Las primeras horas consolidaron la cronología mínima: última visión en el casco urbano la madrugada del día 9 y, a partir de ahí, silencio digital. La Guardia Civil abrió diligencias y rastreó los itinerarios probables, sin indicios firmes de que hubiese abandonado Oliva por sus propios medios. A medida que pasaban los días, se activaron búsquedas ciudadanas y se revisaron cunetas, cauces y sendas de la periferia.

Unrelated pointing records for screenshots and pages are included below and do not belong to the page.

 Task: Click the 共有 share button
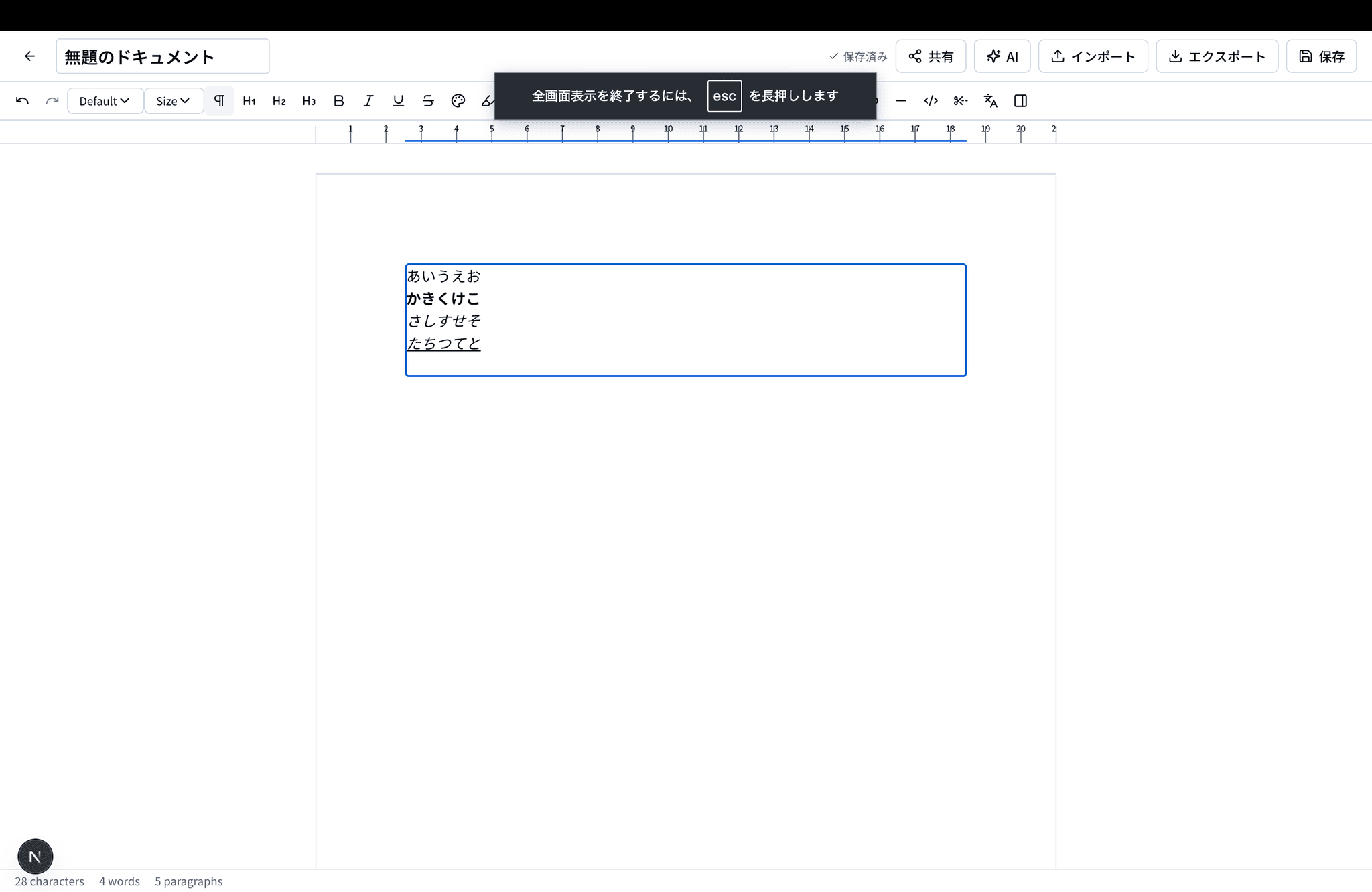tap(931, 56)
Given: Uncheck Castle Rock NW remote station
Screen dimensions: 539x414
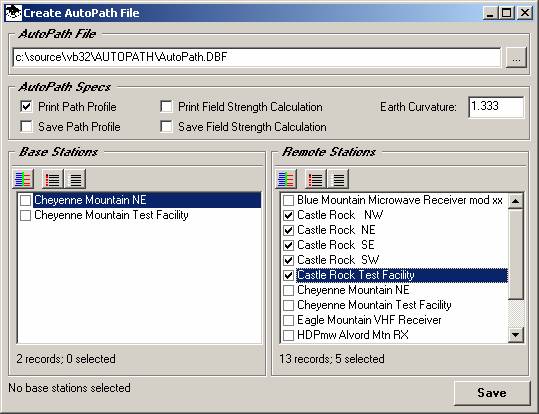Looking at the screenshot, I should [288, 215].
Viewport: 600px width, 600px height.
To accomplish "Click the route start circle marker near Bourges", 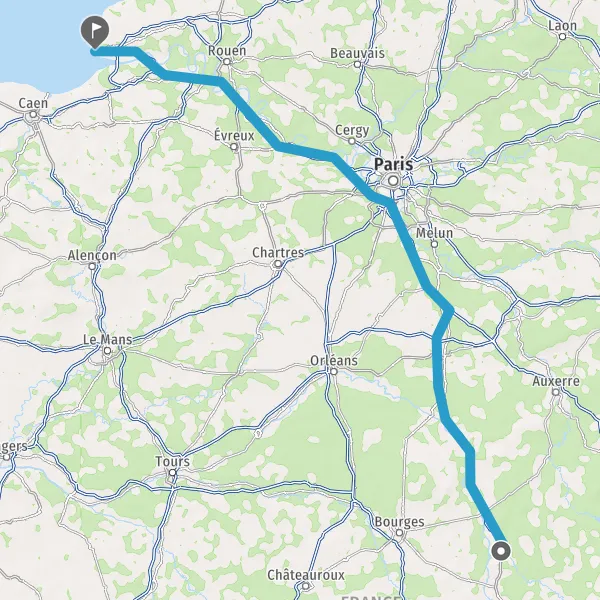I will coord(501,551).
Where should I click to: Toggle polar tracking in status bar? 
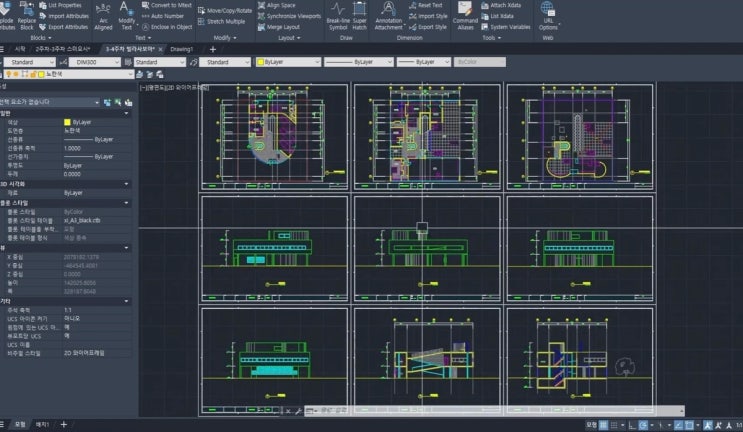click(x=643, y=425)
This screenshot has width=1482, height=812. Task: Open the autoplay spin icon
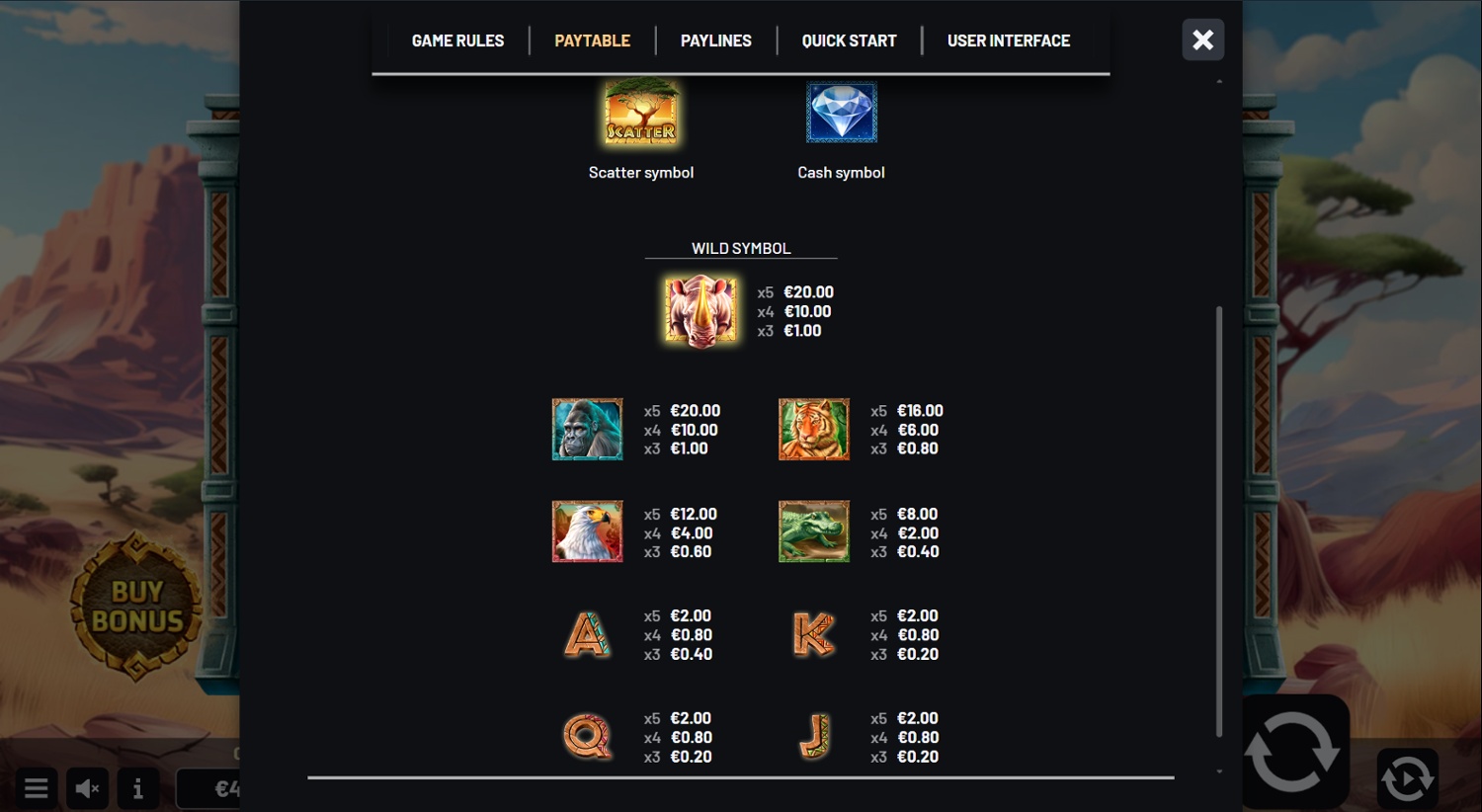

Cincuenta y tres días después, el 2 de octubre de 2025, una senderista localizó restos humanos calcinados en la montaña de La Creu, una ladera pinácea pegada al casco urbano y de acceso difícil. Junto al cuerpo aparecieron restos textiles y una mochila; la localización quedaba a unos 500 metros del punto donde vecinos situaban por última vez a Beatriz. La Guardia Civil trasladó los restos al Instituto de Medicina Legal de València para su identificación.
El paraje de La Creu había sufrido un incendio forestal el 4 de septiembre, un mes después de la desaparición. Ese fuego —según fuentes citadas en la cobertura local— se relacionó con un conflicto vecinal ajeno al caso, y no con un intento de borrar pruebas. El estado de calcinación explicaría la dificultad inicial para fijar sexo, identidad y causa médico-legal en el mismo lugar del hallazgo.

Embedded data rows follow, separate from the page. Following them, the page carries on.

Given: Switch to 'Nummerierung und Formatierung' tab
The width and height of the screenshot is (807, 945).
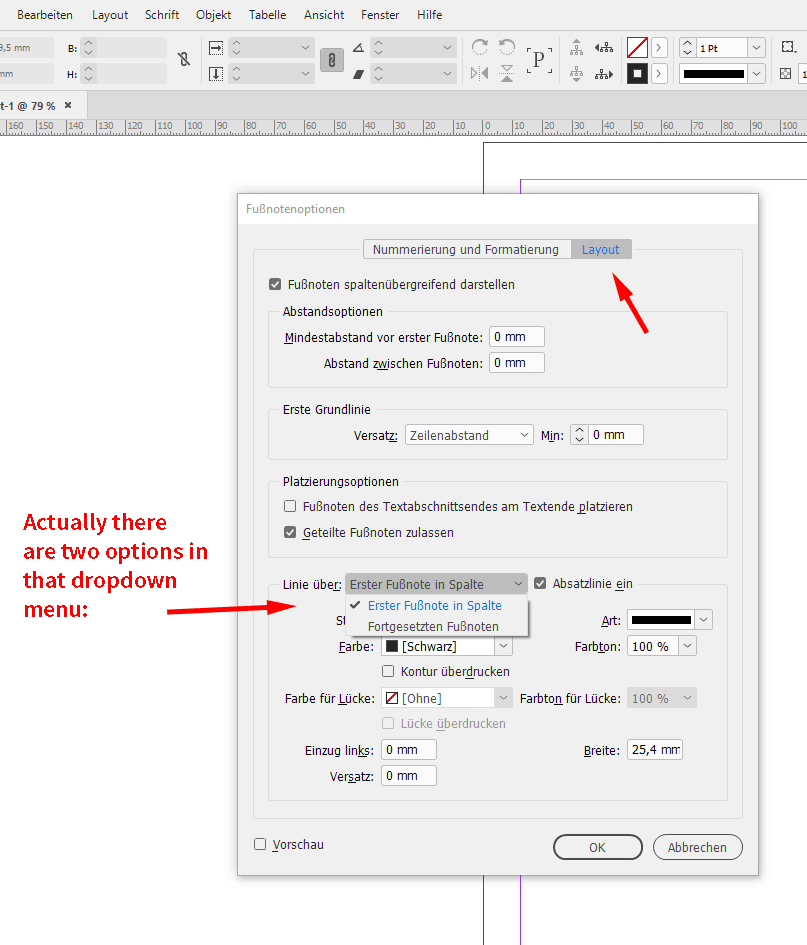Looking at the screenshot, I should tap(466, 249).
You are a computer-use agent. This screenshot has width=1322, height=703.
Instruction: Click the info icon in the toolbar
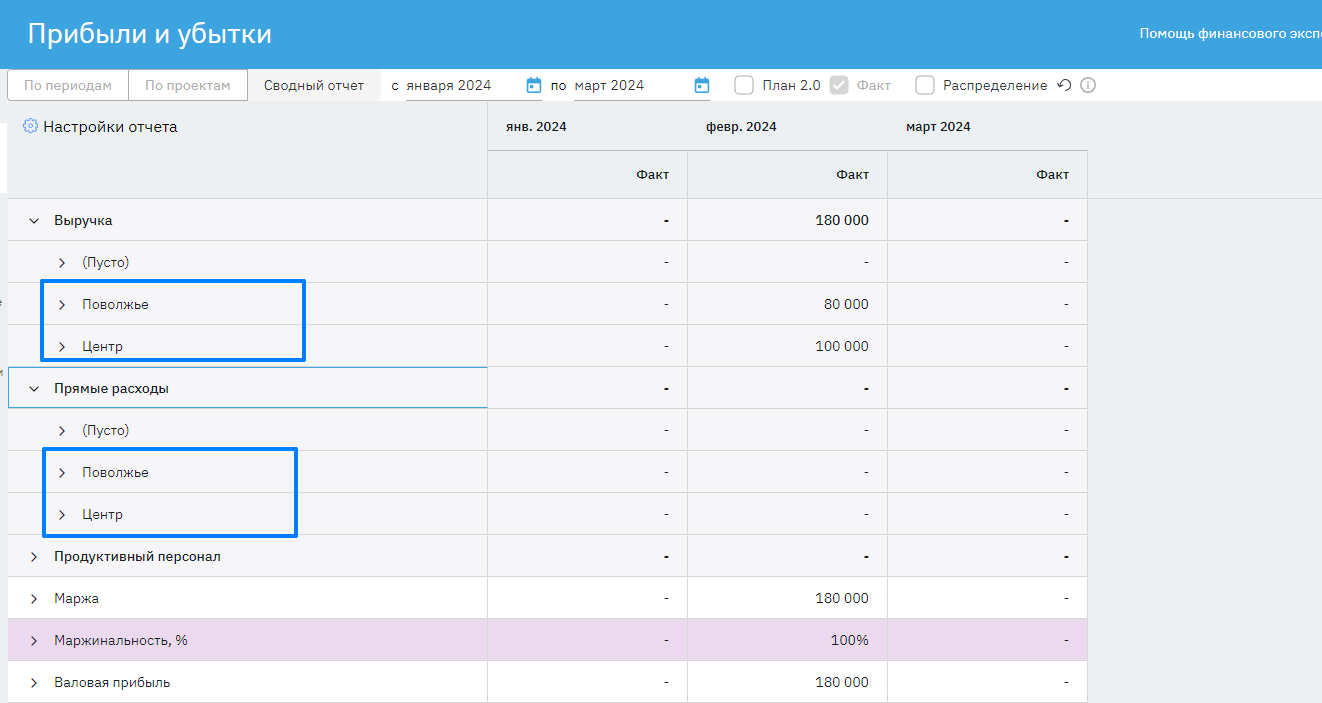point(1088,86)
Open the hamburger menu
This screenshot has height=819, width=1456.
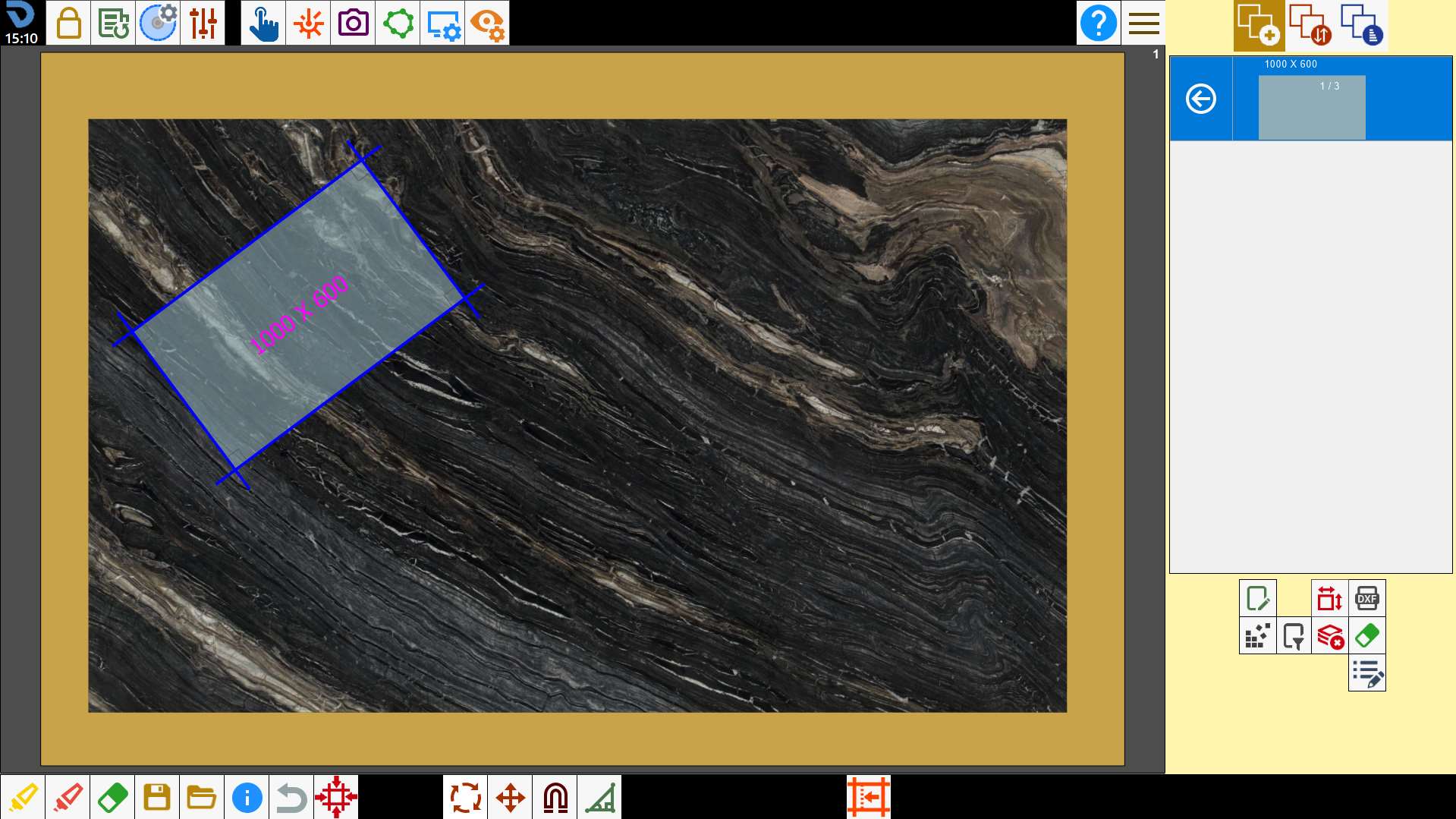1143,23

El caso saltó a los medios autonómicos y nacionales: la Guardia Civil confirmó la investigación en curso por la aparición del cadáver y barajó un abanico de hipótesis que iba desde una muerte accidental (caída y posterior afección por el incendio) hasta la intervención de terceros. La confirmación definitiva de identidad quedó supeditada a pruebas odontológicas y de ADN.
En los días posteriores, se reforzó el trabajo de Policía Judicial en la ladera: subida a pie con material forense, registro por cuadrículas y recogida de indicios en una zona ya alterada por el calor y las labores de extinción. Esa complejidad forense —calor extremo, ceniza, material biológico degradado— condicionó la lectura de la escena y la velocidad de las conclusiones.
El hallazgo reactivó la cronología pública de la investigación: última madrugada conocida (9 de agosto), incendio (4 de septiembre) y descubrimiento de restos (2 de octubre). Ese eje temporal fue clave para depurar lecturas erróneas en redes y centrarse en pruebas de laboratorio, cámaras y testificales verificables.
El impacto en Oliva fue inmediato. Colectivos vecinales y amistades que llevaban semanas buscando a Beatriz recondujeron sus esfuerzos a acompañar a la familia y a pedir prudencia: “sin peritajes no hay verdad”. La cobertura de medios locales insistió en evitar el morbo, subrayando la función de las confirmaciones oficiales para no herir más a los suyos.
Mientras la Guardia Civil completaba los análisis, la línea oficial mantuvo abiertas todas las posibilidades. La orografía de La Creu —terreno pedregoso, taludes, sendas estrechas— y el incendio posterior complicaron cualquier inferencia simple. Lo responsable, insistieron fuentes de la investigación, era dejar hablar a la ciencia antes que a las conjeturas.
Beatriz tenía 29 años. Un sábado cualquiera, un paseo corto y un monte que, por semanas, sólo devolvió preguntas. Su historia quedó tatuada en Oliva como advertencia y memoria: el final de un trayecto cotidiano puede esconder una tragedia compleja, y la única brújula fiable son los hechos contrastados.